Tomy Carbonell

Personal information
- Full name: Tomás Carbonell del Río
- Date of birth: 23 February 2005 (age 21)
- Place of birth: Barcelona, Spain
- Height: 1.83 m (6 ft 0 in)
- Position: Midfielder

Team information
- Current team: Real Sociedad B
- Number: 14

Youth career
- Cabrera
- 2013–2014: Espanyol
- 2014–2018: Barcelona
- 2018–2020: Cornellà
- 2020–2024: Badalona

Senior career*
- Years: Team / Apps / (Gls)
- 2024: Badalona / 3 / (0)
- 2024: Real Sociedad C / 2 / (0)
- 2024–: Real Sociedad B / 69 / (1)

= Tomy Carbonell =

Spanish footballer (born 2005)

Tomás "Tomy" Carbonell del Río (born 23 February 2005) is a Spanish footballer who plays as a midfielder for Real Sociedad B.

==Career==
Born in Barcelona, Catalonia, Carbonell began his career with Cabrera and played for Espanyol, before joining Barcelona's La Masia in 2014, aged nine. After captaining the 2005 generation, he left the latter in 2018, and subsequently represented Cornellà and Badalona as a youth.

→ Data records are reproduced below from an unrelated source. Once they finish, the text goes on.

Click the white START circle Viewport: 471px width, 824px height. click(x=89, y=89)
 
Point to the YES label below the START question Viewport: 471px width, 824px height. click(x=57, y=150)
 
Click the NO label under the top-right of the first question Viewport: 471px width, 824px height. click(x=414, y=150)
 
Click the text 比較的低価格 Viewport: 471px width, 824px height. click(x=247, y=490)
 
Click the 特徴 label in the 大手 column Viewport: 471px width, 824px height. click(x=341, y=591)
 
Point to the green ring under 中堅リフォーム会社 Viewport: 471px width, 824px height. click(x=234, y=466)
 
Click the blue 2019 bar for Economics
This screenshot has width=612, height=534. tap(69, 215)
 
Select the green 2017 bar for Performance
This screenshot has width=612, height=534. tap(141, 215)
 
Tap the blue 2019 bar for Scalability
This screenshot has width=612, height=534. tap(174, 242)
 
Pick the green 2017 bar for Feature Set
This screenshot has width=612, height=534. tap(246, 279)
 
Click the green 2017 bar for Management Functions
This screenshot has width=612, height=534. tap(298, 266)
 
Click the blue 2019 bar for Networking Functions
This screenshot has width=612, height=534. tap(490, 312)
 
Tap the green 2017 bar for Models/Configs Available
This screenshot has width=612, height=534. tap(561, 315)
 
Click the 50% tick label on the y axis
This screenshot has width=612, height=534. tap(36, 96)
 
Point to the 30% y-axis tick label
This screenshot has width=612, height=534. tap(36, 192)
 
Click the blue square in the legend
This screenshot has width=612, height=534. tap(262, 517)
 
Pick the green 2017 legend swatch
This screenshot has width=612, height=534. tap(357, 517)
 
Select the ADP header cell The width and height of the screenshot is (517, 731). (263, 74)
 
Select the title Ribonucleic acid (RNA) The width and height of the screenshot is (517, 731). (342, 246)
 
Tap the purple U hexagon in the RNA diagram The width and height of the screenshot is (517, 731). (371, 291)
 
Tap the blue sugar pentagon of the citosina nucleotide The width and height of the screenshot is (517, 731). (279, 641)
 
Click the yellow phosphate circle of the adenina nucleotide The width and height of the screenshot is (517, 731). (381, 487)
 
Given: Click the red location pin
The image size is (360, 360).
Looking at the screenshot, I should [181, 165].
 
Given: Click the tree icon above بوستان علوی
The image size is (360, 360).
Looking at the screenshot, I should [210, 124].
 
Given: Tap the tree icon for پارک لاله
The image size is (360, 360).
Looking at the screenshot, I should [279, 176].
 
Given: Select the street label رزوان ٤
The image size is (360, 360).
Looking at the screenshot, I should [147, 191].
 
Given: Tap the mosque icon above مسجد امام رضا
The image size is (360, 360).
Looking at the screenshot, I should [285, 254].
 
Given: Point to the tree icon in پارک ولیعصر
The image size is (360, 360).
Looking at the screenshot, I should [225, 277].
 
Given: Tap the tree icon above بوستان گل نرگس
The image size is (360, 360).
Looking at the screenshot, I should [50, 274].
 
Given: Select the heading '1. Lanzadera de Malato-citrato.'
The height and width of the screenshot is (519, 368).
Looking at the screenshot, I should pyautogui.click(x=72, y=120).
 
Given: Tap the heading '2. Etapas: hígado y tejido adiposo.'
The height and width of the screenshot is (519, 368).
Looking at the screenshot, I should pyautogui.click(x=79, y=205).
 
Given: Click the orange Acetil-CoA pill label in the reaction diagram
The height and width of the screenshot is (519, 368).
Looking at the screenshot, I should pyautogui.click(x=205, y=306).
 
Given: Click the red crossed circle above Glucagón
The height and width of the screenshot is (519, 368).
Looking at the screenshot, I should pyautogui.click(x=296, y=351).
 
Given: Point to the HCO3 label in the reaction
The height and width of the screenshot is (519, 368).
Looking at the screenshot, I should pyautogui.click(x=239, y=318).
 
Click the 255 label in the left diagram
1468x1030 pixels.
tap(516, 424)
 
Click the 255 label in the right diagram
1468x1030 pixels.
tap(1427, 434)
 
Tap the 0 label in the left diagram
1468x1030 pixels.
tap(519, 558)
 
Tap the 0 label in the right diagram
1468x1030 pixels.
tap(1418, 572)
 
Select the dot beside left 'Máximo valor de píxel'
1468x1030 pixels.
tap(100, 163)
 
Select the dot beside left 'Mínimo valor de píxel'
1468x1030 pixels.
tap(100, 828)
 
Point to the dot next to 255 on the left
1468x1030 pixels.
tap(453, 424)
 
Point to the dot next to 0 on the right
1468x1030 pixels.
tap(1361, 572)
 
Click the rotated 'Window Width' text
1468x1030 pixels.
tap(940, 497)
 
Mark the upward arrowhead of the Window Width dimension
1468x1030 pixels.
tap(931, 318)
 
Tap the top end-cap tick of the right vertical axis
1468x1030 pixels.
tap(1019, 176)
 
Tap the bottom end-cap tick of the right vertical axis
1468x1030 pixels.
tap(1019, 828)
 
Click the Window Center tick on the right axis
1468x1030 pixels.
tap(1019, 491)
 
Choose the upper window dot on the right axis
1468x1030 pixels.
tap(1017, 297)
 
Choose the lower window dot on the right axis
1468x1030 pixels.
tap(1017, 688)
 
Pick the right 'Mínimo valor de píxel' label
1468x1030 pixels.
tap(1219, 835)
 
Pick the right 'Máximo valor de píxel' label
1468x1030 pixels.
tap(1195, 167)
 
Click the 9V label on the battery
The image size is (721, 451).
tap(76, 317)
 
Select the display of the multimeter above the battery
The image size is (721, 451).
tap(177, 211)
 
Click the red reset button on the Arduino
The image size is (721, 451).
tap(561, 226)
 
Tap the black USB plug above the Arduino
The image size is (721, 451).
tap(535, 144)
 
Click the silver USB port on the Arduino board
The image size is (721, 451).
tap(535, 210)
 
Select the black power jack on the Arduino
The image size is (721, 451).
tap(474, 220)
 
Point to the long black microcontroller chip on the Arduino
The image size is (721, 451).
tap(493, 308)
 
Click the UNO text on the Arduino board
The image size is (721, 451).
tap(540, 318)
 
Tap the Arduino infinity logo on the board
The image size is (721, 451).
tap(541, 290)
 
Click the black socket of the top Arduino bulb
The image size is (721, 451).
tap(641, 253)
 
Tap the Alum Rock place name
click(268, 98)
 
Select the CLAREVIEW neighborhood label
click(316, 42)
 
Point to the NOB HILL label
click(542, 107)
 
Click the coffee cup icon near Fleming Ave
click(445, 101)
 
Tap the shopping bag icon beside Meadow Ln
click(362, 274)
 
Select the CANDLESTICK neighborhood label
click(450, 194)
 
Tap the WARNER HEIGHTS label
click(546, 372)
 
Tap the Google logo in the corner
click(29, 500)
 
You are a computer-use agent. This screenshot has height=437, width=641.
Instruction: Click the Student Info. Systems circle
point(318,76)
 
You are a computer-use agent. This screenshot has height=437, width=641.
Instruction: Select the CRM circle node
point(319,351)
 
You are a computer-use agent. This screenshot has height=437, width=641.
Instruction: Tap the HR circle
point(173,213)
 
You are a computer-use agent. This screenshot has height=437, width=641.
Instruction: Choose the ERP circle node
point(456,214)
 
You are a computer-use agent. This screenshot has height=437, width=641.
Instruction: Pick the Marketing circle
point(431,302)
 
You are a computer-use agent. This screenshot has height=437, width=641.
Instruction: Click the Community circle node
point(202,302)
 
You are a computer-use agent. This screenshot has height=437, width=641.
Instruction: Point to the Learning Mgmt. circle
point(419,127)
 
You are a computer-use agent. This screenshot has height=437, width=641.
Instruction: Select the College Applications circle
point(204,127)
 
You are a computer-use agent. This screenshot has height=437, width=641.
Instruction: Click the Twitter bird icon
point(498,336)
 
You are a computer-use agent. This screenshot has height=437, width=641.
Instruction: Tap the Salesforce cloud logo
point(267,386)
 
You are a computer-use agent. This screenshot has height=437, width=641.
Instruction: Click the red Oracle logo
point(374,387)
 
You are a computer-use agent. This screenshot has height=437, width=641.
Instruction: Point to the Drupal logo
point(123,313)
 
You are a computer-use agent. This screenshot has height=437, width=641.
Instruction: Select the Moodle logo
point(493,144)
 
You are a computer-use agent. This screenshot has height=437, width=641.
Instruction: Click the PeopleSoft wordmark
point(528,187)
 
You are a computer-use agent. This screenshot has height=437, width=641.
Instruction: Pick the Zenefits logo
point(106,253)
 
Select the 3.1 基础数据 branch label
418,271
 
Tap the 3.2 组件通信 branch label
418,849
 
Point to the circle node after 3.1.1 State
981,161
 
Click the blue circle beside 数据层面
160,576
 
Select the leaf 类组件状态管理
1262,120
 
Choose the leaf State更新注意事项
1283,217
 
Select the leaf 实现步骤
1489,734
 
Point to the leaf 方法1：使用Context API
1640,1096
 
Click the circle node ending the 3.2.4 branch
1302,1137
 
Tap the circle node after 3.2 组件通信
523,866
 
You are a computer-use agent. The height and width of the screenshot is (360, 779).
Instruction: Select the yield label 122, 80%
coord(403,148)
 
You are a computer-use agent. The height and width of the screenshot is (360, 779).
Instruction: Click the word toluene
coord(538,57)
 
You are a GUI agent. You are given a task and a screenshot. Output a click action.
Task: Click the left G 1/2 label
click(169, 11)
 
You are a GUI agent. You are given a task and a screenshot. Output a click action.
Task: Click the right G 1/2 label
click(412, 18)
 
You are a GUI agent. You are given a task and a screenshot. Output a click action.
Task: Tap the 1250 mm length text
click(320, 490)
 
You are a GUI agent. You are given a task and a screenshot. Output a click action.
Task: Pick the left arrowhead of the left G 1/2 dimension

After impressing in the Juvenil squad of Badalona, Carbonell made his first team debut on 14 January 2024, coming on as a half-time substitute for Willy Chatiliez in a 2–1 Tercera Federación home win over Grama. After a further two appearances, he joined Real Sociedad on 3 July, being initially assigned to the C-team in the Segunda Federación.

Albeit a member of the C's, Carbonell would establish himself as a starter with the reserves in the Primera Federación, contributing with 38 appearances overall during the season as the side achieved promotion to the Segunda División.

==Personal life==
Carbonell's father, also named Tomás, was a professional tennis player and later became a sports commentator.